International Breweries Plc Q1-23: Weak Topline and Cost Pressures Stifles Earnings

Image Credit: IB Plc

May 2, 2023/Cordros Report

International Breweries Plc (INTBREW) published its Q1-23 unaudited results after the close of market on Friday (28 April), reporting a loss per share of NGN0.09 in Q1-23 (vs earnings per share of NGN0.03 in Q1-22). The negative earnings outturn was influenced by a decline in revenue (-5.4% y/y) and higher OPEX (+9.4% y/y).
 
Revenue declined by 5.4% y/y (Q1-22: +47.6% y/y) in Q1-23. Though we highlight that the brewer took price increases in the period, we believe the lower revenue outturn was underpinned by lower volume growth. Findings from our channel checks revealed that the cash crunch experienced in the economy during the period impacted consumers’ ability to purchase goods in the period.

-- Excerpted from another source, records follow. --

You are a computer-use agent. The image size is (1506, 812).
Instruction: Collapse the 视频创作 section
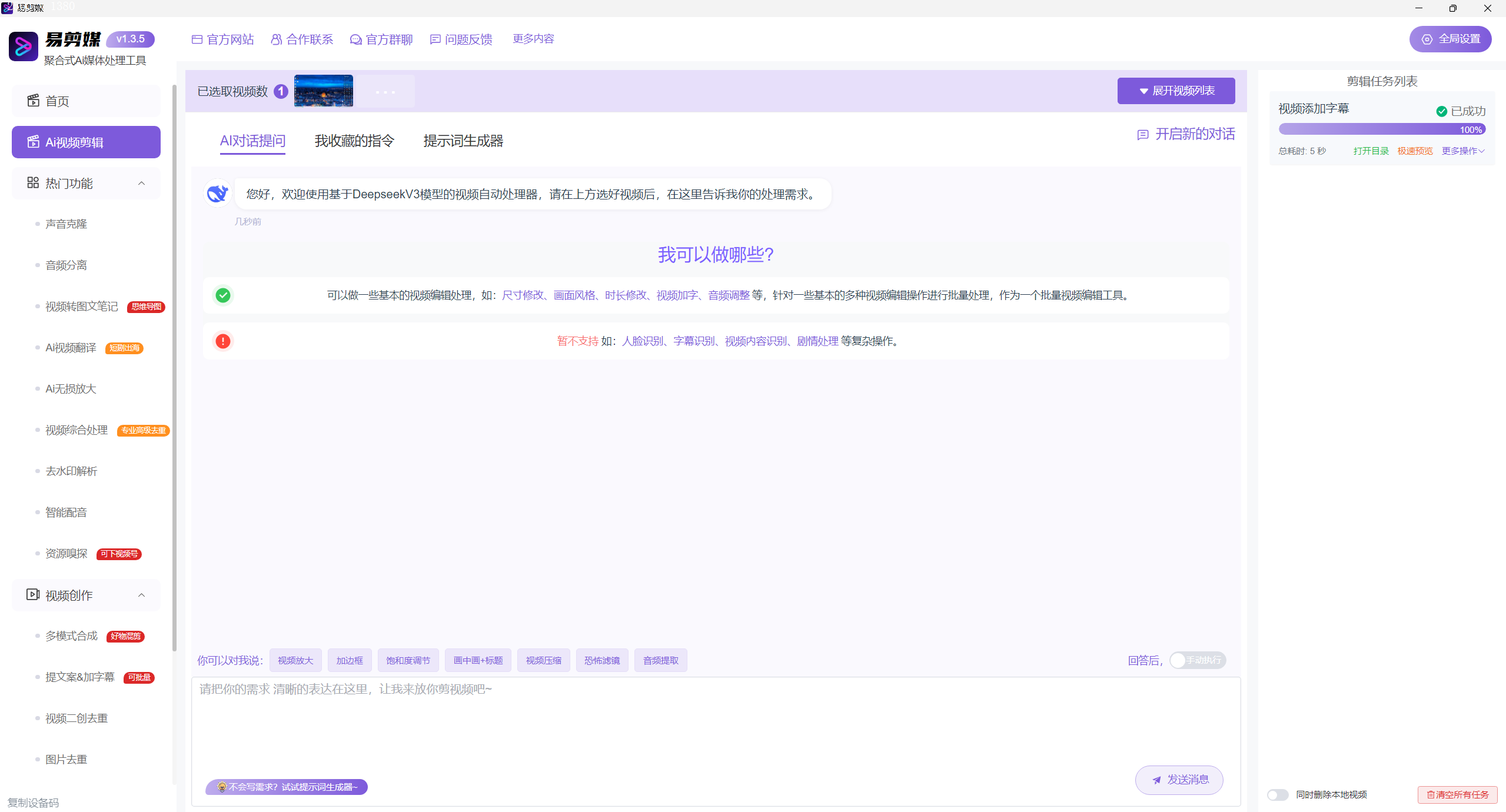[x=141, y=595]
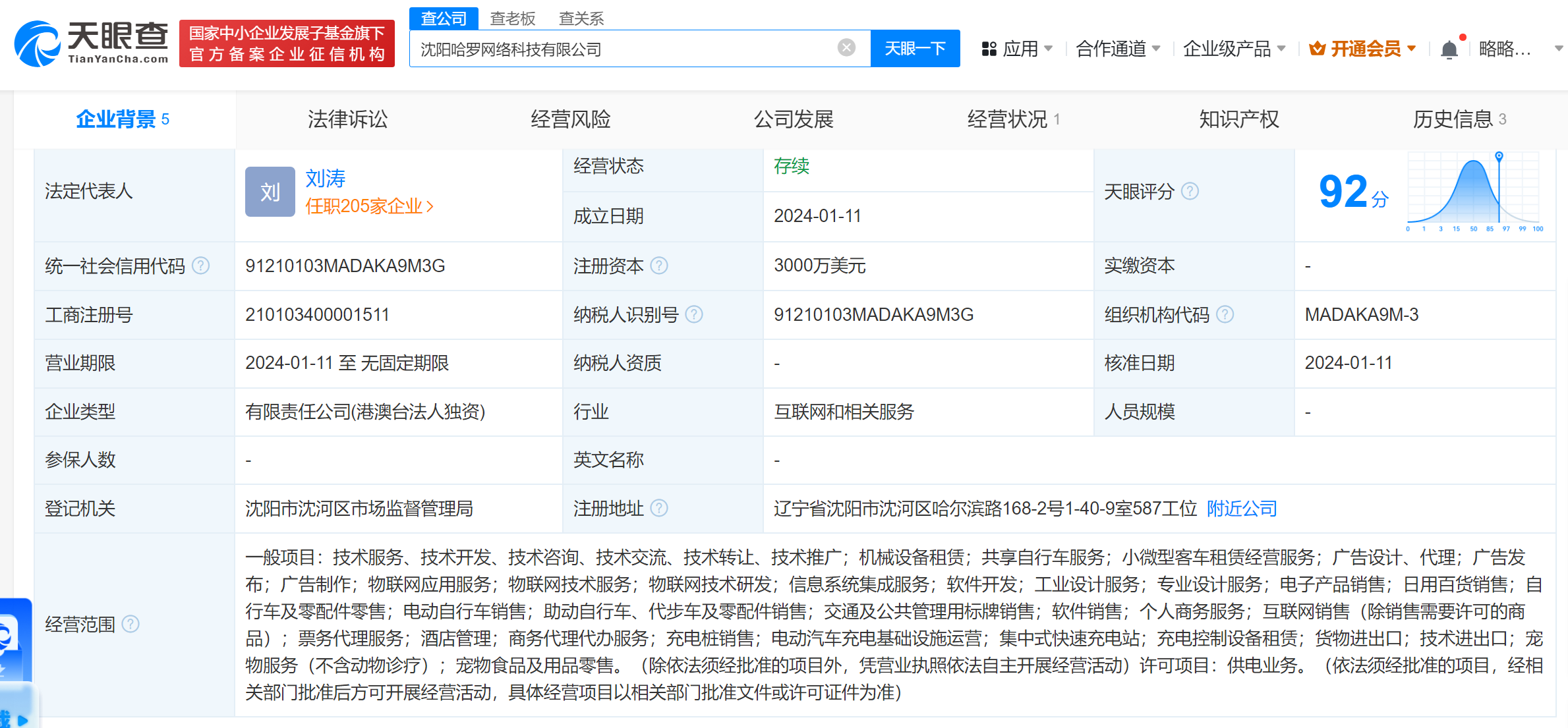Open the notification bell
This screenshot has width=1568, height=728.
[x=1449, y=47]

Sequentially, revenue declined by 6.6% q/q.
 
Gross margin dipped by 117bps y/y to 17.7% in Q1-23 (Q1-22: 29.5%), as the company recorded a higher cost of sales balance (+10.3% y/y) amid the decline in revenue (-5.4% y/y). We believe the higher cost of sales reflects higher input and overhead costs amid the high inflationary environment.
 
Elsewhere, the EBITDA margin declined by 135bps y/y to 8.5%, owing to the contraction in gross margin (-117bps y/y) amid higher operating expenses (+9.4% y/y).
 
Surprisingly, net finance costs declined by 38.0% y/y to NGN1.14 billion in Q1-23, underpinned by a significant increase in finance income (+127.9% y/y) amid a slower growth (+36.6% y/y) in finance cost. Though the company did not provide a breakdown of its finance income, we believe the growth in the period was driven by an increase in interest income on short-term fixed deposits.
 
The brewer posted a pre-tax loss of NGN4.12 billion in Q1-23 (vs pre-tax profit of NGN1.86 billion in Q1-22). Thus, following a tax credit of NGN1.81 billion, the loss after tax settled at NGN2.31 billion (vs profit after tax of NGN721.17 million in Q1-22).
 
Comment: INTBREW’s performance remained weak, underscoring the brewer’s struggle for positive earnings since Q1-22. While we expect improvement in the topline on better cost-reflective prices and volume growth, our short-term outlook for the brewer remains underwhelming as we expect earnings to remain under pressure given the challenging operating environment. Our estimates are under review.